I write in DNA on the PSF (Passenger Service Fair), terrorism and the urgent need for judicial and police reforms in India. Read the full version of the article here.
To create a sense of security for her citizens, India has to implement Police Reforms.
“If you cannot eliminate the source of terror, the next best option is to mitigate its flow to India. Newer institutional structures like the NCTC, Natgrid and NIA can help but even they are not sufficient. There is no spigot which works only for terrorism. Terrorism flows in the same pipes which are used by other criminal activities. If you can get a mobile SIM card activated on a false ID for your classmate, so can someone else, even terrorists. It is the whole ecosystem of casual criminal behavior. The supply chain which allows the neighbourhood shop to give you the latest pirated video game for Rs 200 can be easily used by the terrorists to move explosives and timers. Unless you close the tap of crime completely, you will have terrorism coming through the same pipeline.
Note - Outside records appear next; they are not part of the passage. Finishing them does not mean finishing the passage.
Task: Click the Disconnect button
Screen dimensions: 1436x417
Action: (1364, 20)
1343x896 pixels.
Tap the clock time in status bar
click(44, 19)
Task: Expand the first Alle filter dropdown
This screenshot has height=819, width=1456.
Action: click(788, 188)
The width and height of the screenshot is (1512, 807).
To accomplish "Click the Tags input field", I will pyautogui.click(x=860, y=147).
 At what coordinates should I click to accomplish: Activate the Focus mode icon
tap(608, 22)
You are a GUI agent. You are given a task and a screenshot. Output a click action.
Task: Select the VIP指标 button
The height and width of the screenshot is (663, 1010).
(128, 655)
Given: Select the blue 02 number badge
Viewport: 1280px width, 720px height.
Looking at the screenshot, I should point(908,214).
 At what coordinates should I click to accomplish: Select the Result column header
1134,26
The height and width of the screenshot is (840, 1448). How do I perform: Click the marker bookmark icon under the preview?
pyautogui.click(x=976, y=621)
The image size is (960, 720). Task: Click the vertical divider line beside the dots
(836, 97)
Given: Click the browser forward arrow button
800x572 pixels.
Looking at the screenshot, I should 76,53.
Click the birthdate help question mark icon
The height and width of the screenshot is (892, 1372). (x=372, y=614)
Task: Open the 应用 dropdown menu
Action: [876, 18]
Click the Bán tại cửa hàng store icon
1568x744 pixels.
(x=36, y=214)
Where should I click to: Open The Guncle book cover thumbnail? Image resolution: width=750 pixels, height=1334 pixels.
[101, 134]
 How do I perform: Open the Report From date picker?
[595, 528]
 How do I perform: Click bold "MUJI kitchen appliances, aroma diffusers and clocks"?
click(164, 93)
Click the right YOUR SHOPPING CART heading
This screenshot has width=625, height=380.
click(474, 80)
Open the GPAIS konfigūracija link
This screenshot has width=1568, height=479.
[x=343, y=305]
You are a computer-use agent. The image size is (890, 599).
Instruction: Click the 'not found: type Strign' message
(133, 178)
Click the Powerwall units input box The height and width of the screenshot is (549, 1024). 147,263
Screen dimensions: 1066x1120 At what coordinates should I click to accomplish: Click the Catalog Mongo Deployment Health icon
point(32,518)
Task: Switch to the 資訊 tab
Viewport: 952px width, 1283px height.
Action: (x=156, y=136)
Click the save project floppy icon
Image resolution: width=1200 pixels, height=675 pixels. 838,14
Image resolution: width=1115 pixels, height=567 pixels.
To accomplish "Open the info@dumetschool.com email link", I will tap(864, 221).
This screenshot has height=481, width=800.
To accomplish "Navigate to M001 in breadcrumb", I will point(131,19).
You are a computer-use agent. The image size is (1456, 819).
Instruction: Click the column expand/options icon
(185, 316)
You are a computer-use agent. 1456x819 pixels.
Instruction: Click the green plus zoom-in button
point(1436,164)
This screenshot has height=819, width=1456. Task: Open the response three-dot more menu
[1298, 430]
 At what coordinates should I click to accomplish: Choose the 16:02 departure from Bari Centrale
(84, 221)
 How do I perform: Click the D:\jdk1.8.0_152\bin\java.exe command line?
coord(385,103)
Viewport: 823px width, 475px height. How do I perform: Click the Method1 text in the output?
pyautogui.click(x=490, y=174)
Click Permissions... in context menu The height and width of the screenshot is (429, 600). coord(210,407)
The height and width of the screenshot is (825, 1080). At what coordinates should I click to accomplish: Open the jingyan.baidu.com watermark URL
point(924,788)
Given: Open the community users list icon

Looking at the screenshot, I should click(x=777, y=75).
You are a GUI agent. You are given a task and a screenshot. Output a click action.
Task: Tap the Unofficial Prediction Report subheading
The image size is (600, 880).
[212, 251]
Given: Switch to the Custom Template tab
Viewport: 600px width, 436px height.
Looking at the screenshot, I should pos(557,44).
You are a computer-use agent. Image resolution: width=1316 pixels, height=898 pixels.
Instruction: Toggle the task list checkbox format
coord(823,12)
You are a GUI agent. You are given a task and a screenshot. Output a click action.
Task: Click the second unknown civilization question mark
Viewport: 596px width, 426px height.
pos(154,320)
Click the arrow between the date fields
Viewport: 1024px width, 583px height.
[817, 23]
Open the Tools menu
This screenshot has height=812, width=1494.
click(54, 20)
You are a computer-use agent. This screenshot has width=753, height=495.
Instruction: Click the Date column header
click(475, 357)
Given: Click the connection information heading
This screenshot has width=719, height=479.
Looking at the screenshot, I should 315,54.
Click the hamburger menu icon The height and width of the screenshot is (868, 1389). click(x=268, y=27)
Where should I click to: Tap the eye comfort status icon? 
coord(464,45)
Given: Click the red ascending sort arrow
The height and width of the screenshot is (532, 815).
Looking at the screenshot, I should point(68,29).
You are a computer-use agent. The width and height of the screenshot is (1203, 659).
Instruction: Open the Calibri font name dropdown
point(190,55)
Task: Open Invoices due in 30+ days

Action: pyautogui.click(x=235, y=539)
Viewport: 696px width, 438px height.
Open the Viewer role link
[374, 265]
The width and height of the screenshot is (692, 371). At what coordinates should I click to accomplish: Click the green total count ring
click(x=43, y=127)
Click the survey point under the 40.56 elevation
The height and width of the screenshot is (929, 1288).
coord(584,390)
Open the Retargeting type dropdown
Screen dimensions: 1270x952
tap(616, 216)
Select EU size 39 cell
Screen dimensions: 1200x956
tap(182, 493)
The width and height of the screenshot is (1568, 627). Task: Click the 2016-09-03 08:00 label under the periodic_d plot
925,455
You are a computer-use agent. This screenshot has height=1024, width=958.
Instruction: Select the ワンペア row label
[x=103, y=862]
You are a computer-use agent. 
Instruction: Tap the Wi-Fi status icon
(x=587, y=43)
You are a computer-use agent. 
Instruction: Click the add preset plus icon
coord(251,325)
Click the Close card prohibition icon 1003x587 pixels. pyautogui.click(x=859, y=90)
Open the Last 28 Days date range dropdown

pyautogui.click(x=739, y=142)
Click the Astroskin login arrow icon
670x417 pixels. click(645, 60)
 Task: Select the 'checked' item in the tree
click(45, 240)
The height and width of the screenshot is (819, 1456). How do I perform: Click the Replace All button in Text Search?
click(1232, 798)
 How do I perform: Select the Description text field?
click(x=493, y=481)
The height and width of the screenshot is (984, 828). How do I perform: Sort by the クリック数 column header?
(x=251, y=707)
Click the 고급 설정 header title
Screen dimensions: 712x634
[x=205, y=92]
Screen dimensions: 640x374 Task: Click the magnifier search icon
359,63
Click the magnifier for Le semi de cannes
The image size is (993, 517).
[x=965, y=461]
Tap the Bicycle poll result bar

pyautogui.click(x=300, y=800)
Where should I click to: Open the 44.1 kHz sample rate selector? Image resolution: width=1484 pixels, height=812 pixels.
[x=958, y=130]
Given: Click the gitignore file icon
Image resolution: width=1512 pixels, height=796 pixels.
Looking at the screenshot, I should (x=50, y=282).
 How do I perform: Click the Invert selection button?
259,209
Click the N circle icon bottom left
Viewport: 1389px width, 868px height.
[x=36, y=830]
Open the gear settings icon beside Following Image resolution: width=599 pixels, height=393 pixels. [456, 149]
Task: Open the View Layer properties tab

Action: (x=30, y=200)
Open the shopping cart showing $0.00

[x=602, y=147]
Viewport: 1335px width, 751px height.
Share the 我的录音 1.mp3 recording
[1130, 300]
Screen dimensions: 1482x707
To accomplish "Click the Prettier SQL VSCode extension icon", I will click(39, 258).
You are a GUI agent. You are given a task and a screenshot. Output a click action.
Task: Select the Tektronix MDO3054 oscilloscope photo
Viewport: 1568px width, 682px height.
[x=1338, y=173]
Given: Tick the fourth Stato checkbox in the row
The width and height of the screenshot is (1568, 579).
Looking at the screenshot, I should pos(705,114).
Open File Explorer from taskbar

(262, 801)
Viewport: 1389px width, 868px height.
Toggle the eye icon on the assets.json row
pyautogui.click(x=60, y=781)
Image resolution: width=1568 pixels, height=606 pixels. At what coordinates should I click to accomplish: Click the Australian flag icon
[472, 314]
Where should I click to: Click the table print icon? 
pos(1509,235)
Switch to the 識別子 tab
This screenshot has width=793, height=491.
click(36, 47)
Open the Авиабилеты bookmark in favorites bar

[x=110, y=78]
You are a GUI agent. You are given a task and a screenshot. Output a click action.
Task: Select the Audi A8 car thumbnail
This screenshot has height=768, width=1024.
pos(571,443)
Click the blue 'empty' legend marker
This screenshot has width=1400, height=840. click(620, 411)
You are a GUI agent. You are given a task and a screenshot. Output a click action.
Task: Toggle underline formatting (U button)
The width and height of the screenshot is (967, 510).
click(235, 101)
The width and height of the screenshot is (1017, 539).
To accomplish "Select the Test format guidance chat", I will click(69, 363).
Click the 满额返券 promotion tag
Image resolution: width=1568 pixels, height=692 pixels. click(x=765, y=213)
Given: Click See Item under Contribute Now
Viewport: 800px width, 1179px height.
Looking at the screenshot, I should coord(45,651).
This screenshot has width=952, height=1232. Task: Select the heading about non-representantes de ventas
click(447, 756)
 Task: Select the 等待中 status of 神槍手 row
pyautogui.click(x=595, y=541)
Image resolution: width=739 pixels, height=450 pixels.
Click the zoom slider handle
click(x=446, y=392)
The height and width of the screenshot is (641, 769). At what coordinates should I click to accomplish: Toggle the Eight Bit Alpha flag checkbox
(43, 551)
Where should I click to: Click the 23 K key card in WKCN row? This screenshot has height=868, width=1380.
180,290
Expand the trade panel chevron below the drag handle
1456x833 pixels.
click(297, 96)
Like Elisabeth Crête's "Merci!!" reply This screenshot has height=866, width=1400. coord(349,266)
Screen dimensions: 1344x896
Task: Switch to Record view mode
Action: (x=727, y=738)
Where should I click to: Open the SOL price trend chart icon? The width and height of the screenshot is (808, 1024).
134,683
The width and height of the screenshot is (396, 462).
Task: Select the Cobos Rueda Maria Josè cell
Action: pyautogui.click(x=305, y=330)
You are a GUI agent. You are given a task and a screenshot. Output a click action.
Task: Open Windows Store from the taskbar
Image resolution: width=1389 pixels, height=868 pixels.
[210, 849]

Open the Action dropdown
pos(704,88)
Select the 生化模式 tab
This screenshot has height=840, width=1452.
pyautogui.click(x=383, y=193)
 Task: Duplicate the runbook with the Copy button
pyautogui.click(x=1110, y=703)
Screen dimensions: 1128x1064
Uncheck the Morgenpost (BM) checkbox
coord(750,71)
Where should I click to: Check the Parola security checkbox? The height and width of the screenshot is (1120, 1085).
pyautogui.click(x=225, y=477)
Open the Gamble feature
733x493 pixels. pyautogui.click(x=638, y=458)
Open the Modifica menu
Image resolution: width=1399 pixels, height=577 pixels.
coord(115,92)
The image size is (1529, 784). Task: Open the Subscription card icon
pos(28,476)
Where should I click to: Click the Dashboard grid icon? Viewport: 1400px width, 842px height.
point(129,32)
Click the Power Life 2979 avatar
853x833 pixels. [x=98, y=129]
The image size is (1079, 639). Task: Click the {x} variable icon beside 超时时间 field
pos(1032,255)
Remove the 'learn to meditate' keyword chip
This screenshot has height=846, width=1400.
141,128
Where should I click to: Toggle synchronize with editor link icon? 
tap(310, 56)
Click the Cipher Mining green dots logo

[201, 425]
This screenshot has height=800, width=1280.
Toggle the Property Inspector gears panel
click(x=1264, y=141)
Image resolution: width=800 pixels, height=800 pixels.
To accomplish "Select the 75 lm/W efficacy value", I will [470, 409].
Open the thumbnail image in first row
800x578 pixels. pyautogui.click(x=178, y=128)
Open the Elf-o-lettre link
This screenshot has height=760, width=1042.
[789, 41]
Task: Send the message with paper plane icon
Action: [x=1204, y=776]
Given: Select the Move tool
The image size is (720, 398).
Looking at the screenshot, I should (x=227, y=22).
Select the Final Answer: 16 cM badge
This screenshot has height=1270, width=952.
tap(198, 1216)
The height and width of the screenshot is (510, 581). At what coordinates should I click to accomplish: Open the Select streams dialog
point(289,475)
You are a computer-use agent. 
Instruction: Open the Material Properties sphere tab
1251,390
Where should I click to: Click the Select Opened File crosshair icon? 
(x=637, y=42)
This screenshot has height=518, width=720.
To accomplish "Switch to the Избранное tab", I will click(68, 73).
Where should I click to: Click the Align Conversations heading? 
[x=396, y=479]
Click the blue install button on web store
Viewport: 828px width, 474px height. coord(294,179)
You can’t target terrorism in isolation. To succeed, the whole system of governance, particularly our criminal justice system, needs to be reformed.
There are two components of the criminal justice system that demand immediate reforms– the judiciary and the police. Not only is our legal system dated, the judiciary itself suffers from a multiple shortfalls. At present there are more than three crore pending cases in various courts. Consequently, 67 percent of inmates across prisons are now undertrials. For the few cases that are decided, the rate of conviction remains abysmally low. The answer lies in speeding up litigation. The archaic methods of handling these cases can’t continue any longer. Only by incorporating modern technology, replacing paperwork and removing multiple bureaucratic barriers can the judiciary restore its credibility and supremacy.”